Indians have always travelled in groups, mainly with families and friend if not for business travel. New trends are visible nowadays, like solo woman, women’s group, even the elderly group. It becomes easy and comfortable for the operator to cater to the need of the group. This way, a majority of youth is travelling. A group may travel for a jazz music fest, for Formula 1 race or Wimbledon. Kitty party groups, couples in groups are also the new trends going together. My company has even done a honeymooners’ group tour. Nowadays, kids study, grow up and marry around the same time. They plan to do their honeymoon together, to have better friendship bonding among new spouses and better time spending. A lot of experimenting is happening in India. Large group of even 150 people attending exhibitions or conferences is now a very common thing for us.
From a geographical perspective, beyond the UK, the US and some Asian countries, what are the newer destinations in demand?
Eastern European countries are in demand for the last couple of years. The US is now getting more than one million people from India every year. Canada is showing good numbers during winters. If you look at the Pacific, new places like Bora Bora, Fiji and Guam are in demand. Japan is showing good numbers. People are going to places like Kenya and the Scandinavian countries. South America is also growing in demand. You have to have more knowledge and new information for your clients.
From OTOAI’s perspective, what are the challenges that you see need to be addressed with the support of Government of India and what should the new strategy be to give a big push to Indian outbound tourism sector?
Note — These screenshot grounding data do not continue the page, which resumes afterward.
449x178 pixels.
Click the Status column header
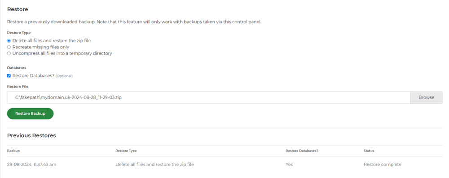pos(369,151)
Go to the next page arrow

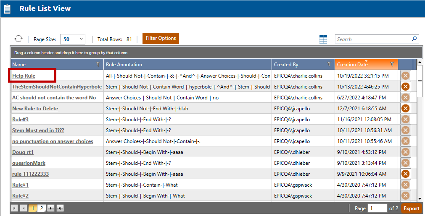[50, 208]
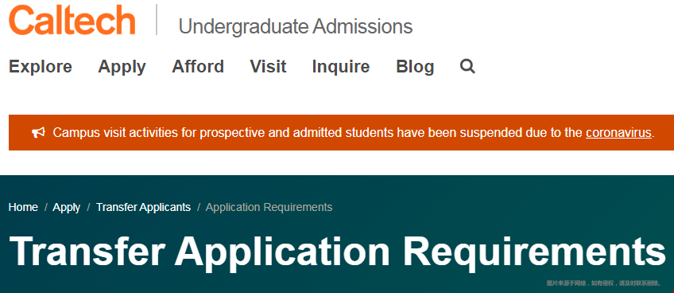Click the orange Caltech logo
Viewport: 674px width, 293px height.
pyautogui.click(x=72, y=20)
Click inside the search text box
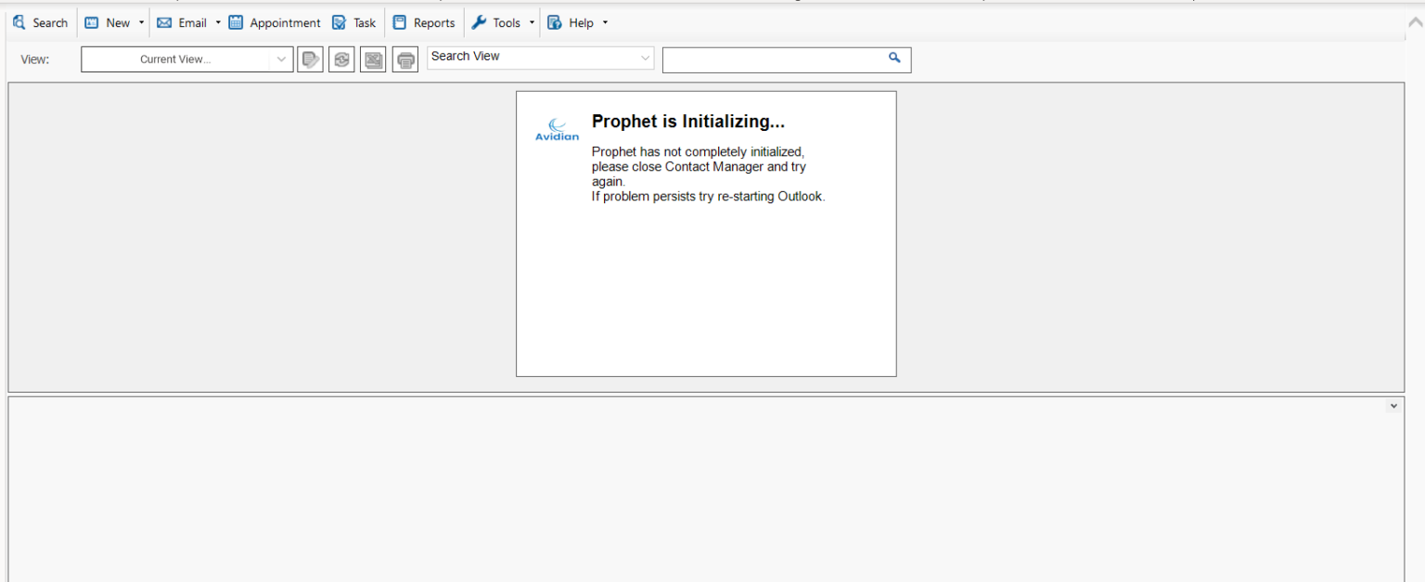The width and height of the screenshot is (1425, 582). [779, 59]
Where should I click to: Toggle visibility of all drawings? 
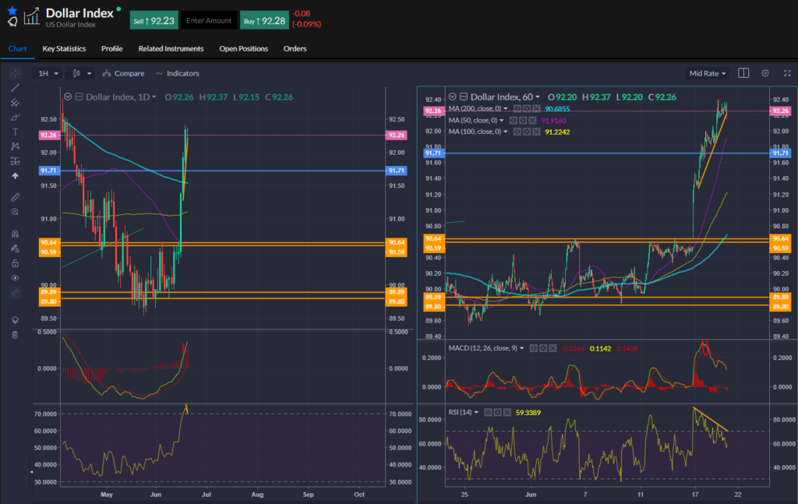[x=16, y=277]
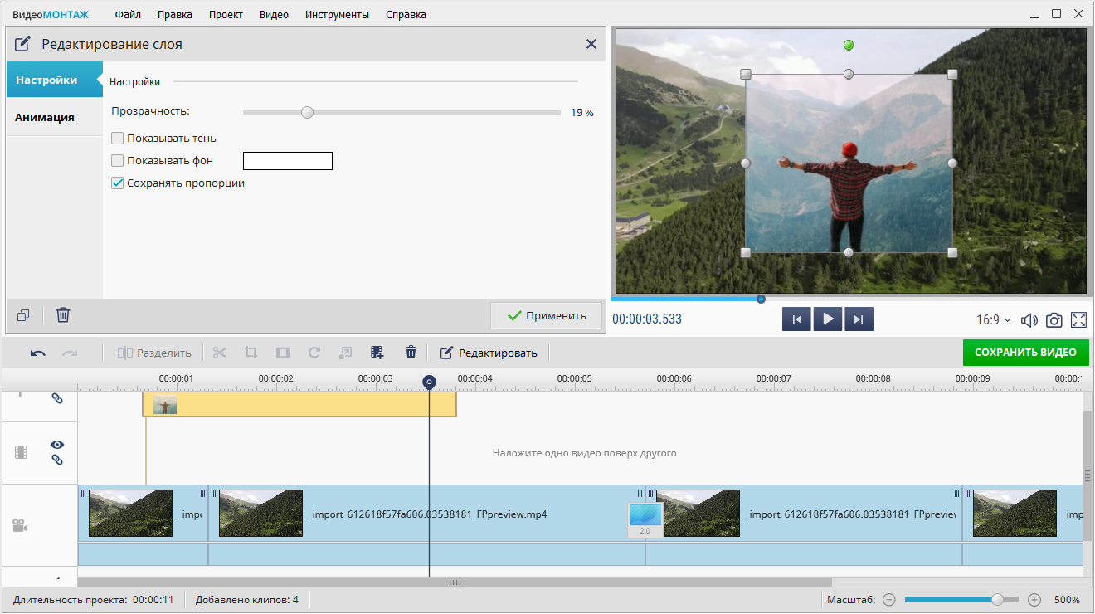Image resolution: width=1095 pixels, height=614 pixels.
Task: Delete the clip with the toolbar trash icon
Action: [x=411, y=353]
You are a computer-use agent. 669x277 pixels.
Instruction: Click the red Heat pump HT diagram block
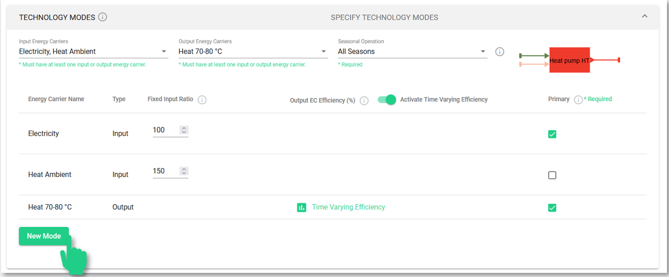coord(569,60)
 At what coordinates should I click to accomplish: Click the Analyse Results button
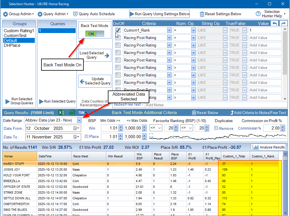click(268, 147)
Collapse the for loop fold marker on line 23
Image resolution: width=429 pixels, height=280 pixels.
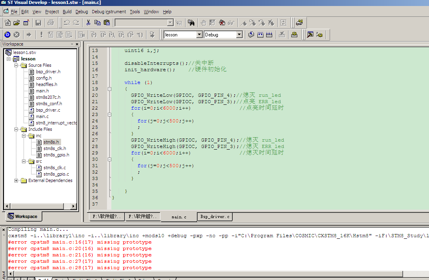coord(109,115)
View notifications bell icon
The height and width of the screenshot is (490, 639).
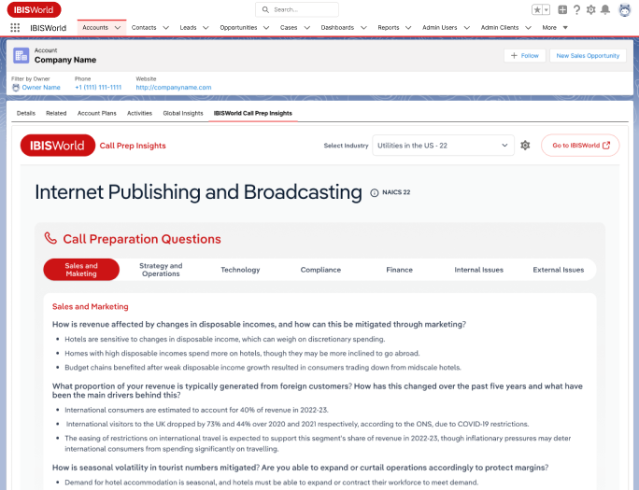(605, 9)
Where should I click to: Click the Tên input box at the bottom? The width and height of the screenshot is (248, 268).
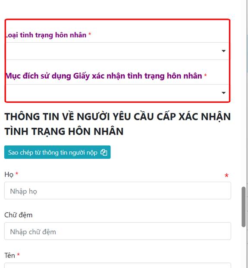[118, 265]
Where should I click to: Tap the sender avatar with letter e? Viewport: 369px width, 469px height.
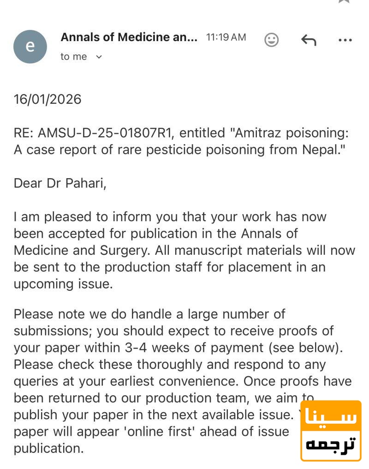click(x=30, y=46)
We work with various tourism boards and various suppliers. We have very strict criterion for membership – tourism boards and airlines are our members other than top outbound tour operators. Allied service providers and travel media are also our members. With Goods & Services Tax coming into effect, we can foresee a lot of confusion. OTOAI will study the matter and will have dialogue with the government to see how outbound tourism is going to be impacted. We don’t want dual taxation; we don’t want services provided by other countries to be taxed in India; we don’t mind our profits being taxed, but of course not their services.
What are the latest outbound travel trends?
Business travel will always be high as the industry is doing well and export is showing upward movement. In terms of leisure, wedding and MICE are really showing good results for us. We are getting good proposals from overseas, which can even accommodate 1,000 people, flights that can accommodate so many people over one or two days. Besides, study tours and exchange programmes are also happening. It is also reported by the industry that adventure sports is in high demand. Outbound tourism should be one leg of tourism growth of India, which is yet to be recognised fully by the government. Our demand is to be included in the dialogue. Not because we want any kind of funding; we do get a lot of funding from various countries. But, we definitely want to make sure that the standards and integrity are maintained to the best order.
What are your plans for the next convention and this year’s activities?
Either we will do a convention or we will do a mega fam. We will be working closely with tourism boards, on their customised specialist programmes. Then we will speak to government on GST and its impact. We will also see how outbound can help government’s inbound initiatives. Any new destination that comes to India, we will let them know in the best possible way, what the Indian travellers’ requirements are and of course be a resource centre for all the information that they will need to understand the Indian travellers.